Object storage

Episode artifacts (video, sensors, actions) live in Cloudflare R2, an S3-compatible object store. Heavy bytes never touch the RoboTrace origin server — the SDK uploads them directly to R2 using short-lived signed PUT URLs.

Why R2

R2 charges $0 egress vs. S3's ~$0.09/GB. For a product where every episode page replays multi-GB videos to engineers' browsers, that single difference pays for the rest of the infra many times over. Storage and ops pricing is also slightly cheaper than S3:

R2S3 (Standard)
Storage$0.015 / GB-month$0.023 / GB-month
Egress$0~$0.09 / GB
Free tier10 GB + 1M Class A + 10M Class B / month, forever5 GB for 12 months

R2 speaks the S3 wire protocol, so any S3-compatible tool — including our @aws-sdk/client-s3 and the Python SDK — works against it by swapping the endpoint.

Dev-optional, prod-required

R2 is deliberately optional in development:

  • Without R2 (env vars blank) — the ingest endpoint returns storage: "unconfigured" and an empty upload_urls array. The SDK can still test the metadata path end-to-end. Episodes show up in /admin/episodes with no playable artifacts.
  • With R2 (all four env vars set) — the ingest endpoint mints signed PUT URLs and the SDK streams files straight to the bucket.

The Python SDK exposes the mode on Episode.storage so your training scripts can bail loud if they expected R2 and didn't get it.

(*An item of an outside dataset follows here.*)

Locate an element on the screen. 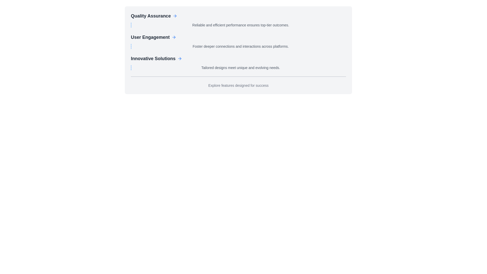  the directional icon located on the right side of the 'Innovative Solutions' text is located at coordinates (180, 58).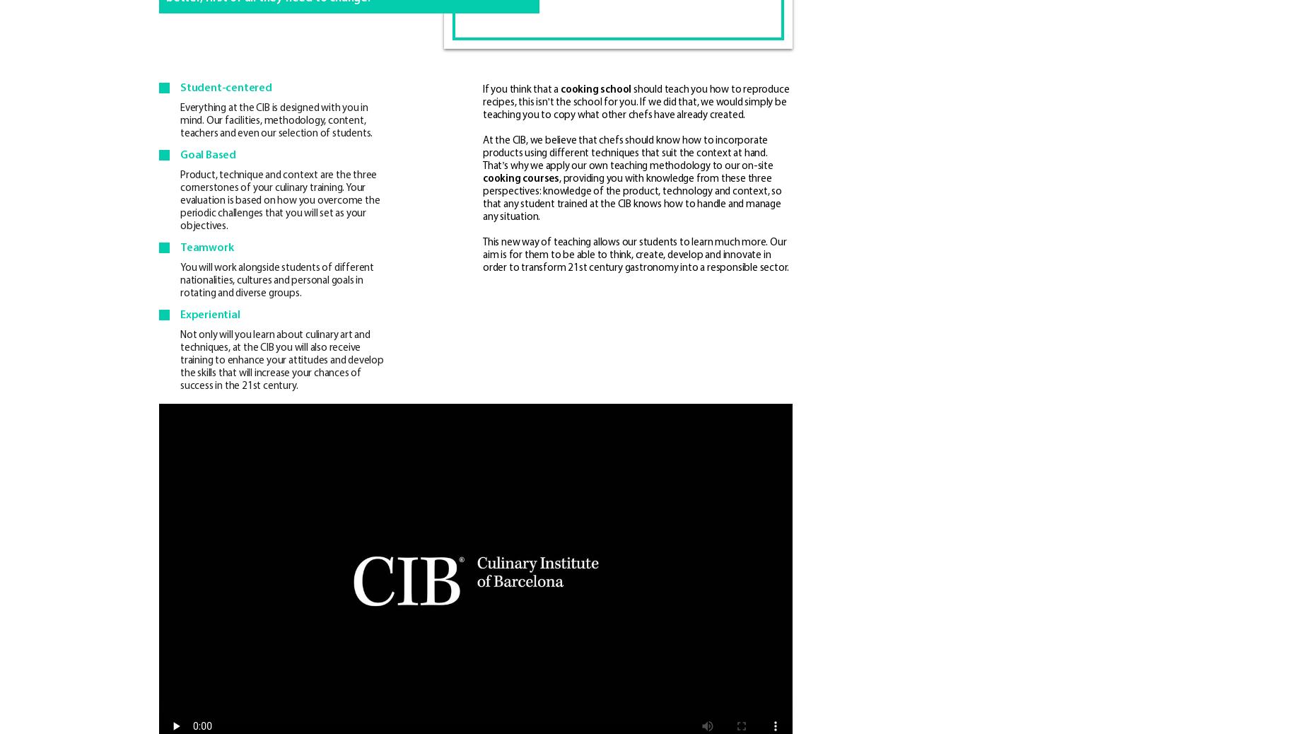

Before pointing real users at any deployment, walk through the production setup checklist. Without R2 the product literally has no way to store the actual episode data — it'd just be a metadata browser.

Required env vars

R2_ACCOUNT_ID=…             # from Cloudflare → R2 sidebar
R2_ACCESS_KEY_ID=…          # from R2 → API Tokens → Create
R2_SECRET_ACCESS_KEY=…      # shown once at token creation
R2_BUCKET_EPISODES=…        # bucket name; we recommend "robotrace-episodes"
R2_PUBLIC_URL=              # optional; set when you connect a custom domain

Full Cloudflare clickpath in docs/PRODUCTION-SETUP.md → §1.

Bucket layout

Objects are keyed by episodes/<client_id>/<episode_id>/<file>:

episodes/
└── 8a4f01c2-…/                     # client id
    └── e8a4f01c-2b39-…/             # episode id
        ├── video.mp4
        ├── sensors.bin
        └── actions.parquet

This layout means:

  • A single client's data is a single prefix → easy to lifecycle, audit, or hard-delete.
  • Object names are predictable so the admin UI can construct fresh signed read URLs without a database lookup.
  • Filename always ends in the canonical extension expected for the artifact kind (helps when a CDN or browser sniffs MIME types).

Signed URL TTL

PUT URLs are valid 30 minutes after they're minted. That's:

  • Long enough for a slow uplink to push a multi-GB video.
  • Short enough that a leaked URL isn't a long-lived credential.

If your upload exceeds 30 minutes, the SDK currently re-calls POST /api/ingest/episode to mint fresh URLs (which creates a new episode row, today). A "regenerate URLs for an existing episode" endpoint is on the 0.2 roadmap.

Content-Type matters

Each PUT URL is signed with a specific Content-Type. The PUT must match or R2 returns 403. The SDK handles this for you; for raw HTTP clients see Ingest API → §2.

CORS

Phase 1 uploads come from the Python SDK, which doesn't need CORS. When the in-browser upload UI lands (Phase 3+), add a CORS rule on the bucket allowing PUT/GET from your app origin. Example in the production checklist.

Don'ts

  • Don't put episode bytes in Postgres. The DB row holds metadata
    • a URL; bytes live in R2. This is rule one in AGENTS.md.
  • Don't treat the public URL as authenticated. R2 buckets connected to a custom domain via R2_PUBLIC_URL are publicly readable by URL — that's why bucket keys include the random episode UUID (effectively unguessable). For the upcoming portal, read access will move behind signed GET URLs.
  • Don't hand out the R2_SECRET_ACCESS_KEY to clients or staff. Only the Vercel server runtime needs it — rotate it quarterly per the production checklist.